The Aeronca O-58/ L-3 Grasshopper was one of three models of commercial light aircraft that served as liaison and artillery spotter aircraft for the USAAF, filling a gap left by the slow development of the Stinson O-49/L-1 Vigilant
During the 1930s there was a great deal of debate about the sort of aircraft needed for the observation role, with a clear divide developing between the army liaison and reconnaissance tasks. Some argued that only a high speed aircraft similar to a light bomber could survive over the front line, while others wanted slow flying light aircraft, capable of operating from unimproved fields close to the front line. In 1939 the USAAC began a design contest for a ‘short range liaison observation’ aircraft, eventually selecting the Stinson O-49 as the winner. The events of 1940, where the Fieseler Storch was the most effective liaison aircraft on either side, demonstrated that the slow flying, short take off and landing aircraft was essential for artillery spotting and liaison duties in any war of movement.
The US Army Group Forces wanted to experiment with that type of aircraft during the 1941 manoeuvres, but the O-49 wasn’t ready for tests. Instead of waiting for the USAAF to provide the required aircraft, the Group Forces decided to rent a number of commercial aircraft for the Second Army’s June manoeuvres in Tennessee.
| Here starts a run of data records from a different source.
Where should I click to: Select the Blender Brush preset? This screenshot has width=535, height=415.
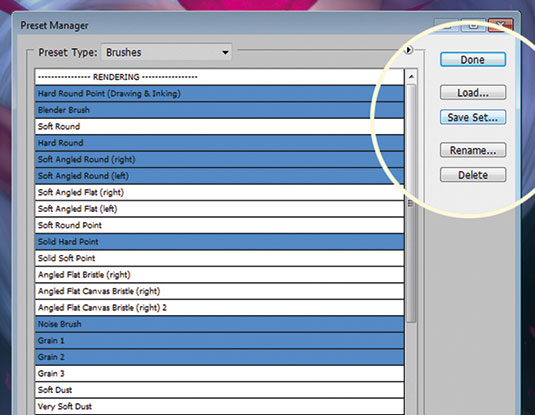[x=219, y=110]
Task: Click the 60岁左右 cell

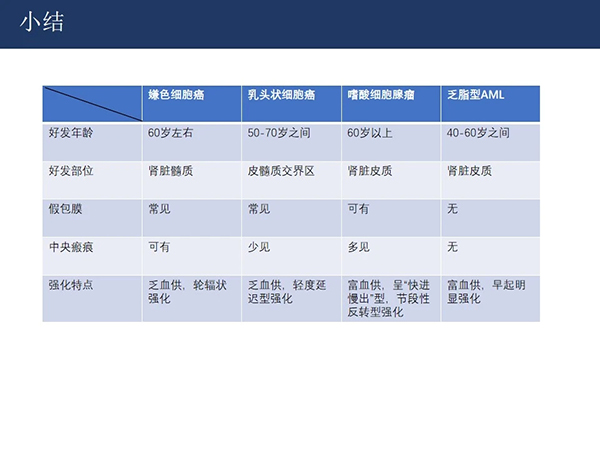Action: click(x=171, y=132)
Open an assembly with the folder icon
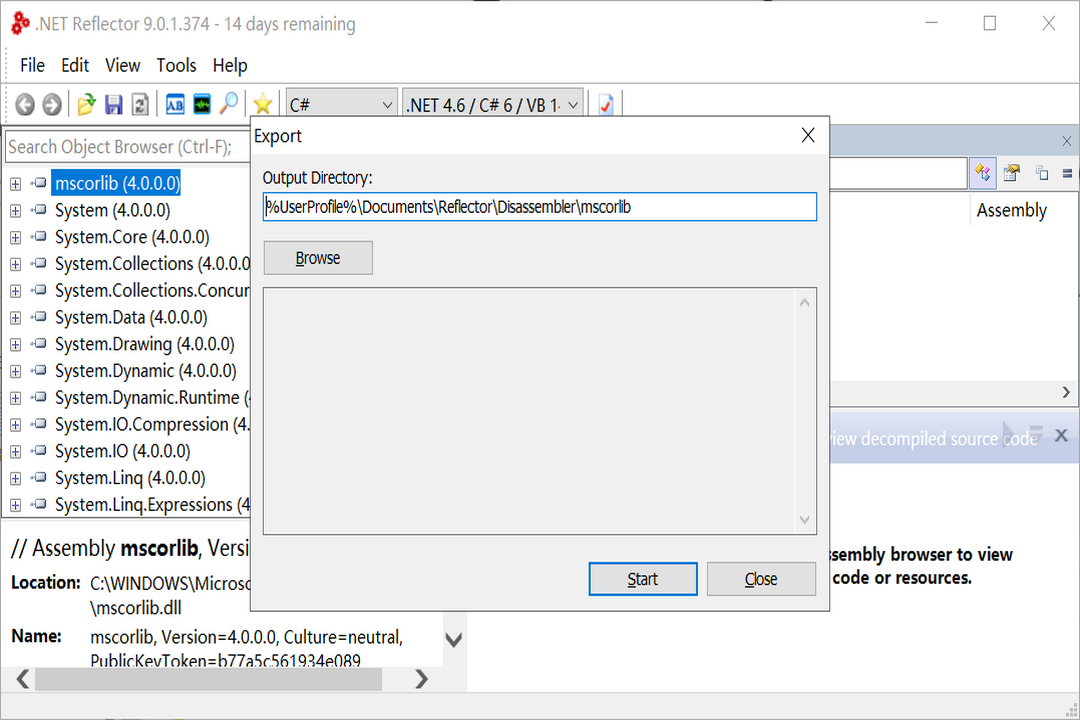 tap(85, 103)
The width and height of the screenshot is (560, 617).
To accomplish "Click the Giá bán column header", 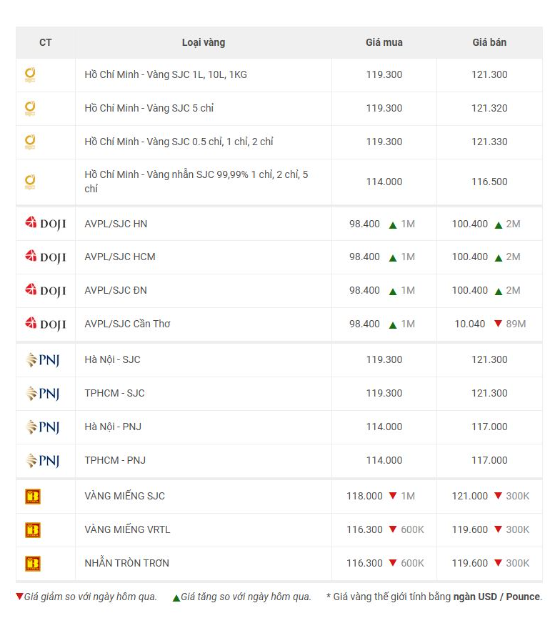I will coord(490,42).
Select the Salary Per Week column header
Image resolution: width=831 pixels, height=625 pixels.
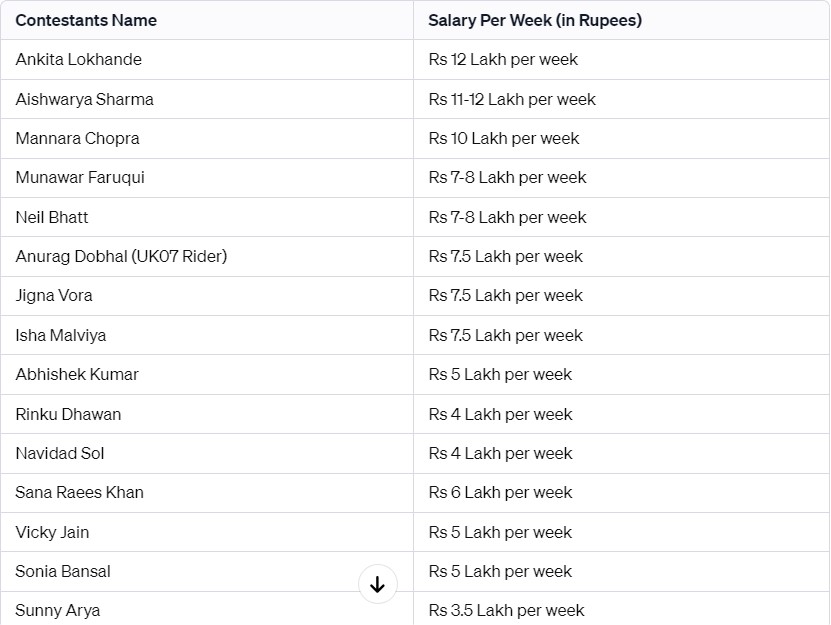(535, 20)

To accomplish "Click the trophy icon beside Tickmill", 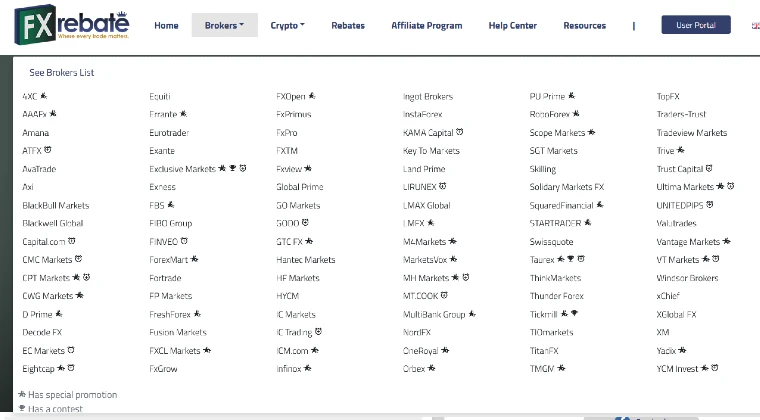I will [x=574, y=313].
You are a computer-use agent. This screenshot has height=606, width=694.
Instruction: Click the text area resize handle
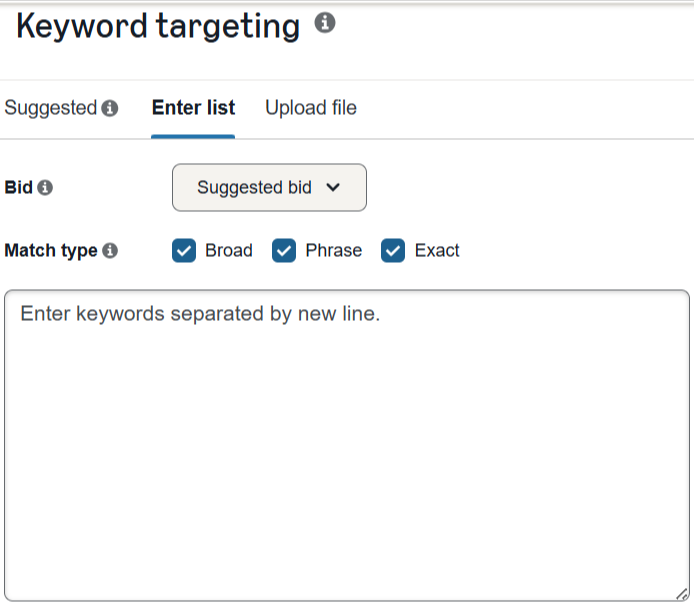(682, 594)
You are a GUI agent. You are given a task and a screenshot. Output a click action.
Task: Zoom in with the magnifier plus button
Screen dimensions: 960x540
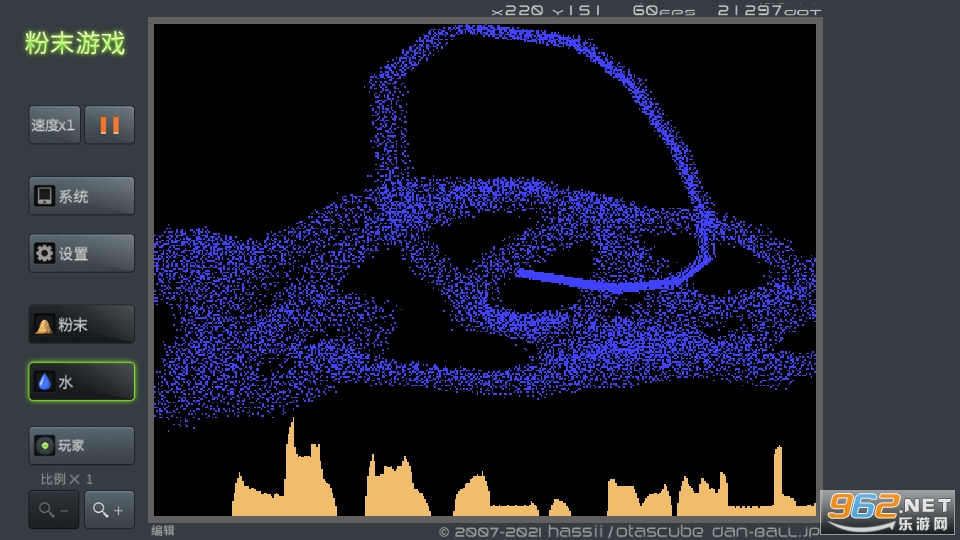coord(109,510)
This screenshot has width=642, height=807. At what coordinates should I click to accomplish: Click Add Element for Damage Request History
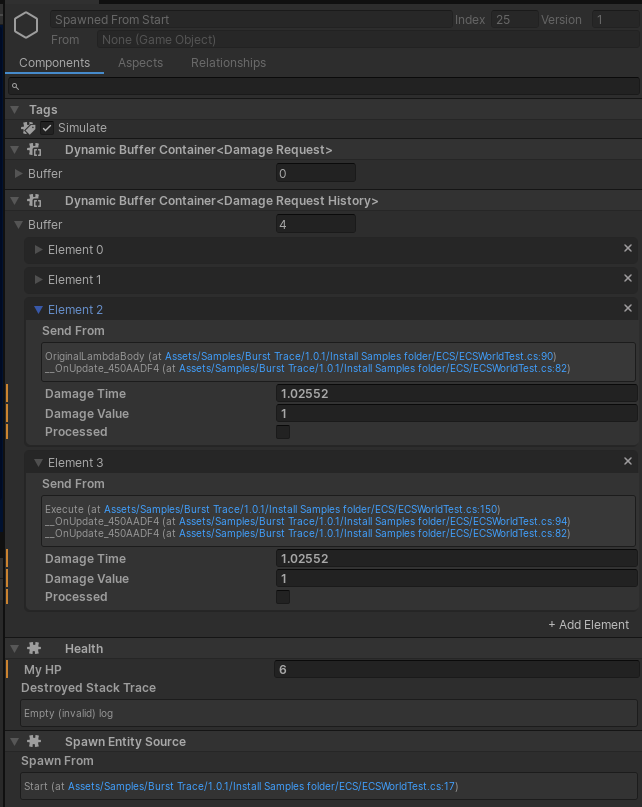(587, 624)
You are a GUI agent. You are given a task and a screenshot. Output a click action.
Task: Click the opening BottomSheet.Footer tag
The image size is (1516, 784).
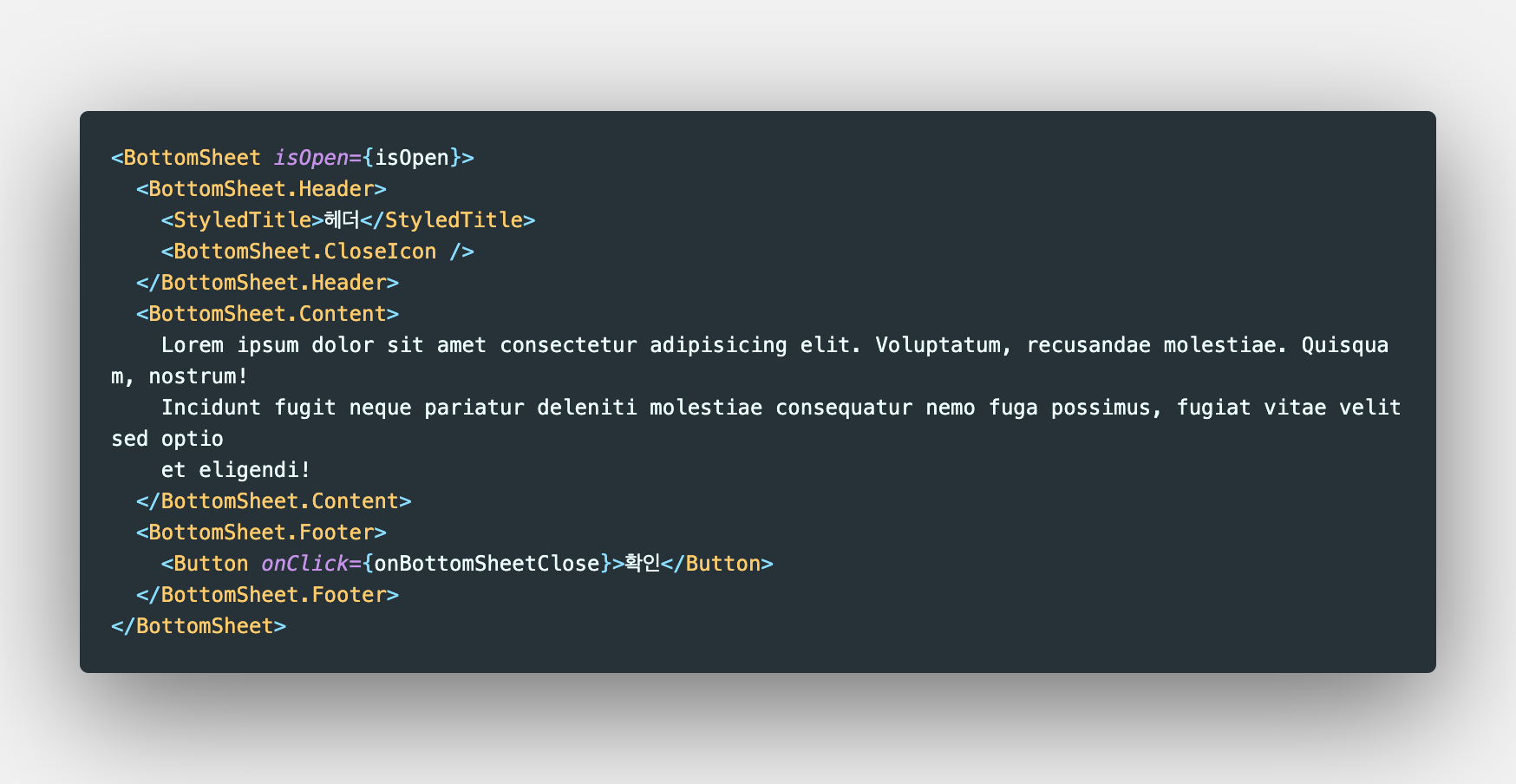click(x=261, y=532)
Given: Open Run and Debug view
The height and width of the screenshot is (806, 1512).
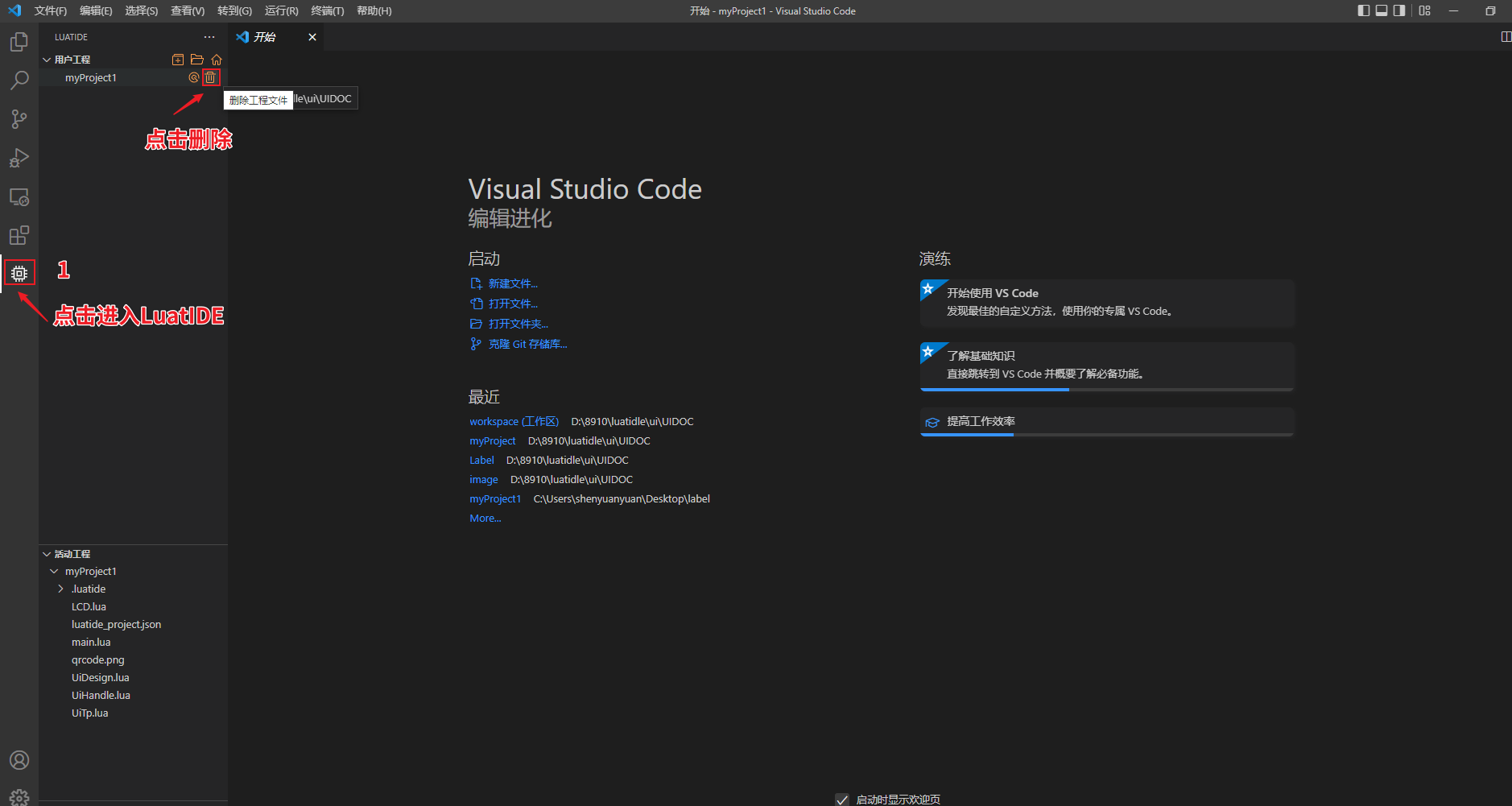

At first Piper was the only company involved, but they decided to invited Aeronca and Taylor to take part as well, and each company provided four aircraft, which were rented out to the Army and flown by civilian pilots. Aeronca provided four of their Model 65 high winged monoplane
The light aircraft performed well in the summer manoeuvres of 1941. The Air Corps preferred the O-49, but that aircraft was much slower to build, and in November 1941 the General Staff suggested ordering 617 light aircraft. This was split between 342 O-57s, O-58s and O-59s and 275 Stinson model 76s, an improved version of an existing Stinson commercial aircraft. In January 1942 the ground forces held a conference at which they worked out they needed an impressive 4,000 aircraft! The Air Corps ordered another 1,000 aircraft, followed six months later by 1,960 more.
The Model 65 Defender and its military versions were built around a welded steel tube fuselage and tail structure, with a fabric covering. The wings used spruce spars, light alloy ribs and metal frame ailerons, again all fabric covered. It had a fixed undercarriage, with two struts for each of the main wheels. The two man cockpit was heavily glazed, with the wing supported on top of the canopy (the standard layout of all of these small liaison aircraft). It was powered by a 65hp Continental O-170 flat four engine. The original civilian version had trapezoid-shaped side windows in the rear position, ending roughly level with the wing trailing edge. This was the area that saw most change over the life of the L-3, with oval windows installed on the first production versions, later replaced with a more extensive glazed area.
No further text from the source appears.